*Task A*.
From the Jack Russell interview, write out the stretch from "Jack Russell: I’ll" through "all that first." again, switching "eclectic" to "varied".
*Task B*.
In the Jack Russell interview, who is named as the drummer in Jack Russell's Great White?

*Excerpt provided*.
▬▬▬▬▬▬▬▬▬▬

In Conversation With Jack Russell

Jack Russell
Jack Russell’s Great White, Solo
January 2017
By: Joseph Suto

Jack Russell’s Great White will finally be releasing their debut entitled He Saw It Comin’. This will be Russell’s first album since 2009’s Rising. Following the split from the original Great White, Russell went to work on forming his own band with guitarists Robby Lochner and former Great White bassist Tony Montana. Rounding out the line-up is drummer Dicki Fliszar and its newest member bassist Dan McNay. We had the opportunity to talk to Jack Russell and find out about the new album. We also talked about the fantastic tribute album Great Zeppelin. Grab a cup of coffee sit back and enjoy!

Rock Show Critique: It’s been a long time coming. Finally the new record is coming out. Tell us about He Saw It Comin’?

Jack Russell: I’ll say it’s a very eclectic record. I think there’s something for everybody. It’s an experience. It’s one of those records where it’s meant to be played from start to finish not just skip around on. There’s a reason for the sequencing. I think it’s a very powerful record. For me it’s the best thing I’ve ever done. To me it’s an amazing album. I’m really, really proud of it. It’s got some rock stuff, the blues here, some songs that will tug on your heartstrings. It’s a long time in the making. Like you said it was a long time coming. When I finally put together the band I was happy with, I finally got that last guy. Then I said let’s make a record. I had to go through all that first.

▬▬▬▬▬▬▬▬▬▬

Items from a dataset
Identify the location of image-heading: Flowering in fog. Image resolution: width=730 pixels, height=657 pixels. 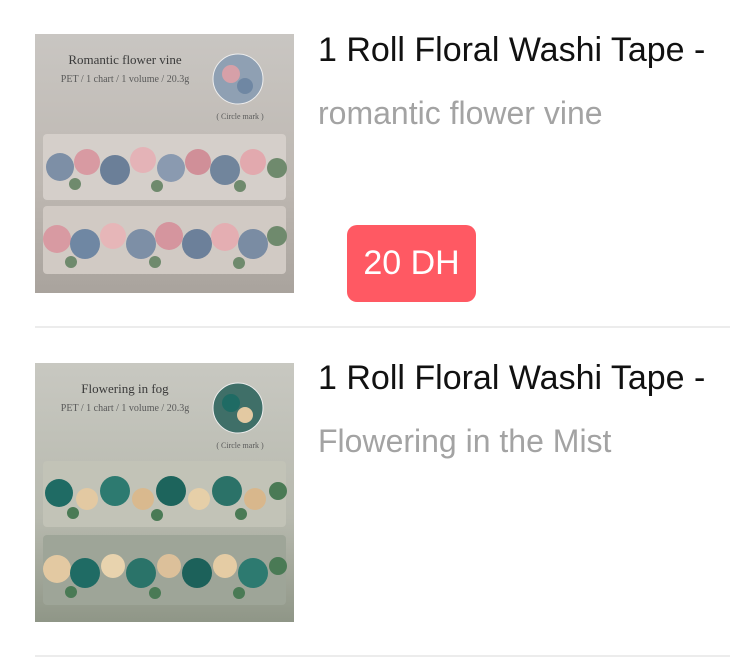
(125, 388).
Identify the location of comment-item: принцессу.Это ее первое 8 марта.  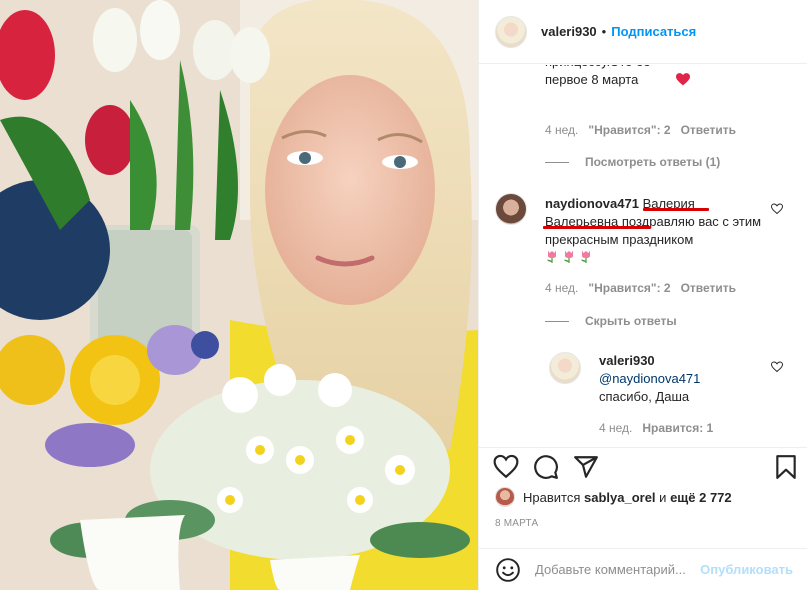
(670, 77).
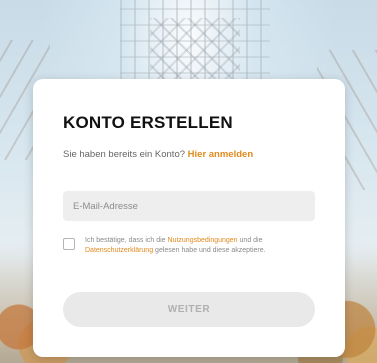 The height and width of the screenshot is (363, 377). Describe the element at coordinates (69, 244) in the screenshot. I see `consent-checkbox` at that location.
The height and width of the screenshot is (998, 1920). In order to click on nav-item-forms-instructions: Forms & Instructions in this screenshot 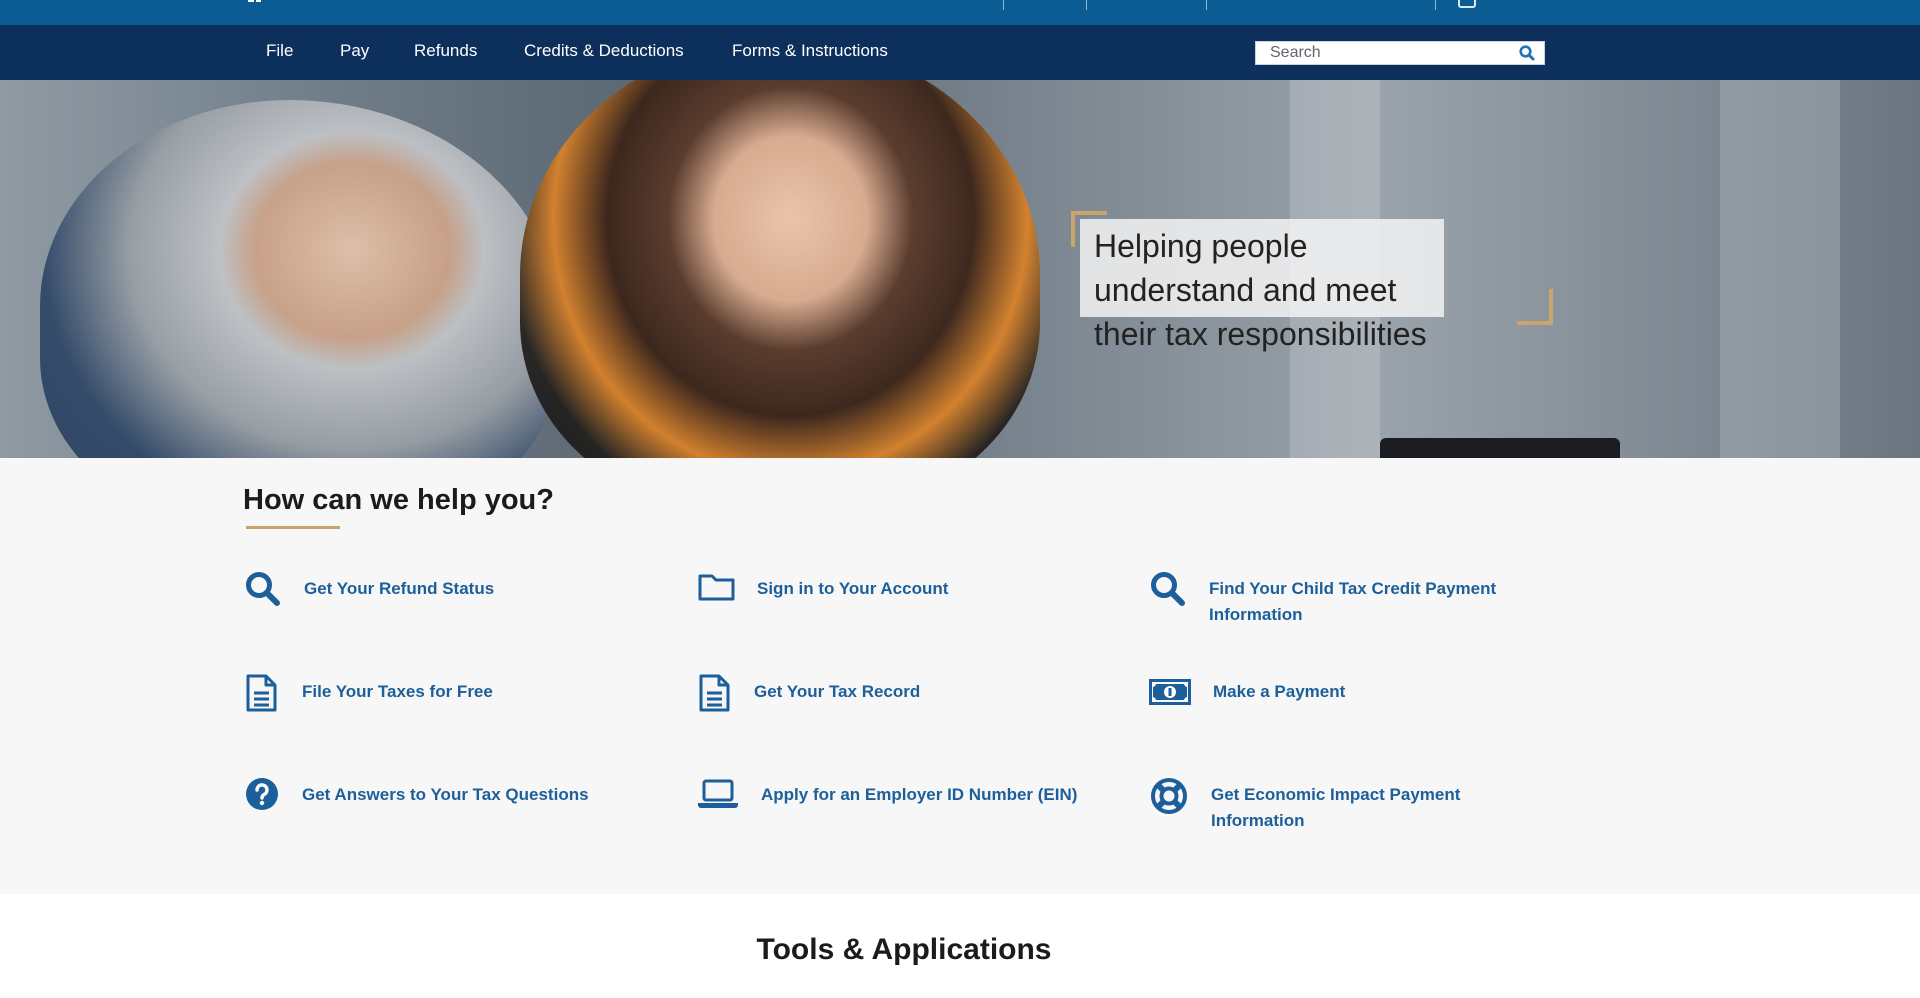, I will do `click(810, 52)`.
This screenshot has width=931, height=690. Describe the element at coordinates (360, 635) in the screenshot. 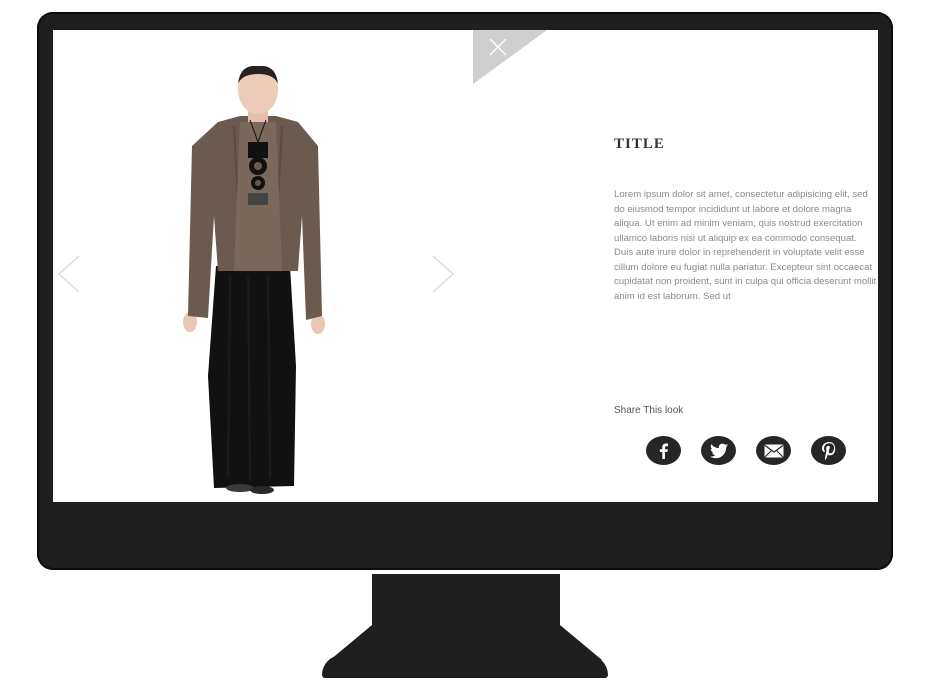

I see `monitor-stand-curve-left` at that location.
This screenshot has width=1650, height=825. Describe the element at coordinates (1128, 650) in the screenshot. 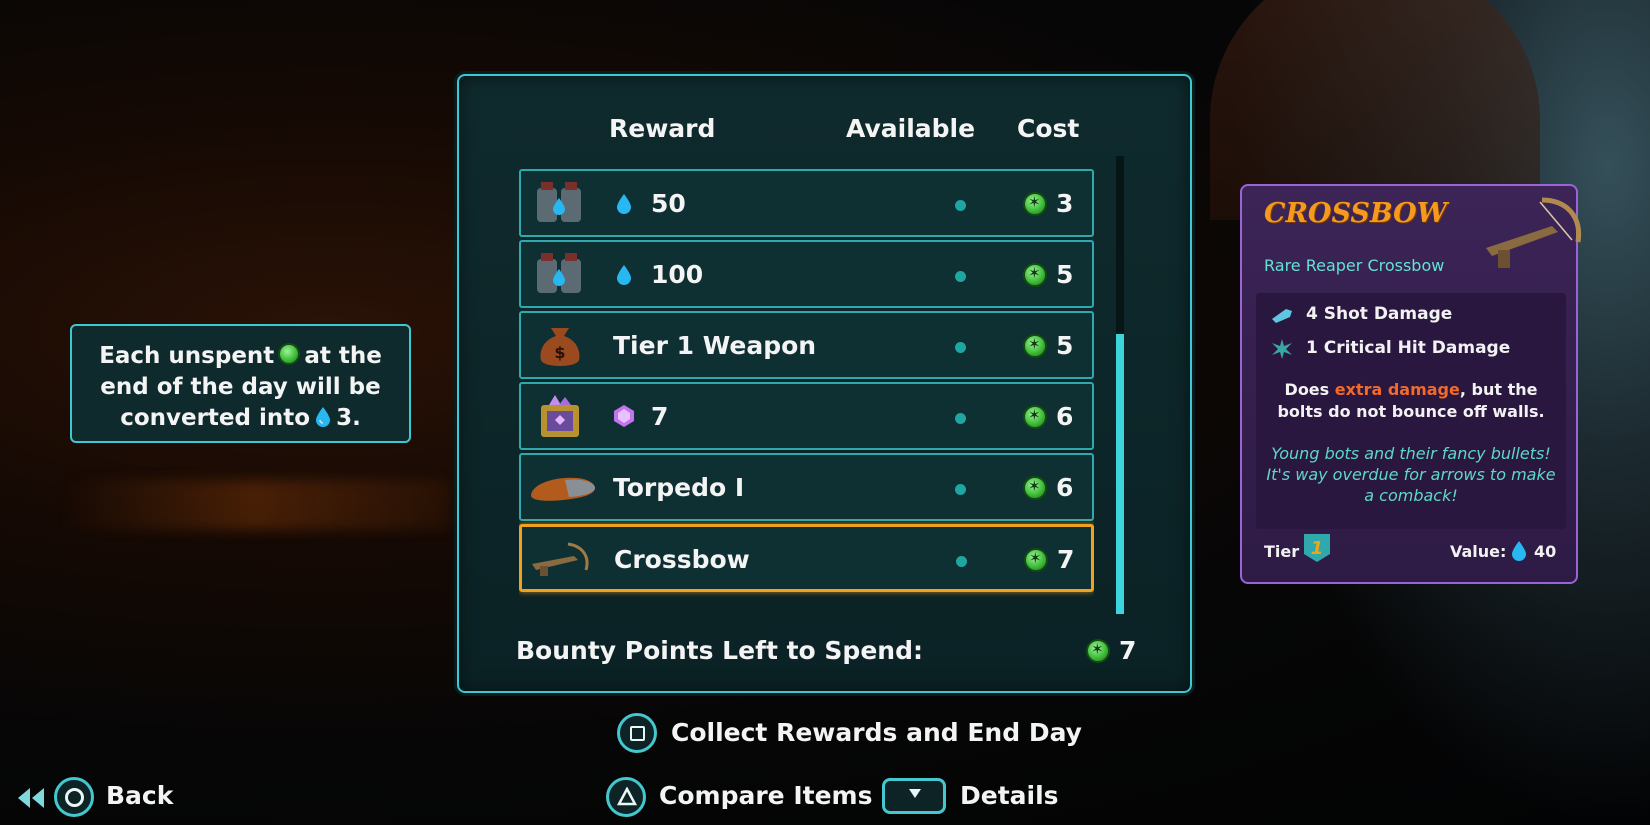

▬▬▬▬▬▬▬▬▬▬

*Response box A*.
Jack Russell: I’ll say it’s a very varied record. I think there’s something for everybody. It’s an experience. It’s one of those records where it’s meant to be played from start to finish not just skip around on. There’s a reason for the sequencing. I think it’s a very powerful record. For me it’s the best thing I’ve ever done. To me it’s an amazing album. I’m really, really proud of it. It’s got some rock stuff, the blues here, some songs that will tug on your heartstrings. It’s a long time in the making. Like you said it was a long time coming. When I finally put together the band I was happy with, I finally got that last guy. Then I said let’s make a record. I had to go through all that first.

*Response box B*.
Dicki Fliszar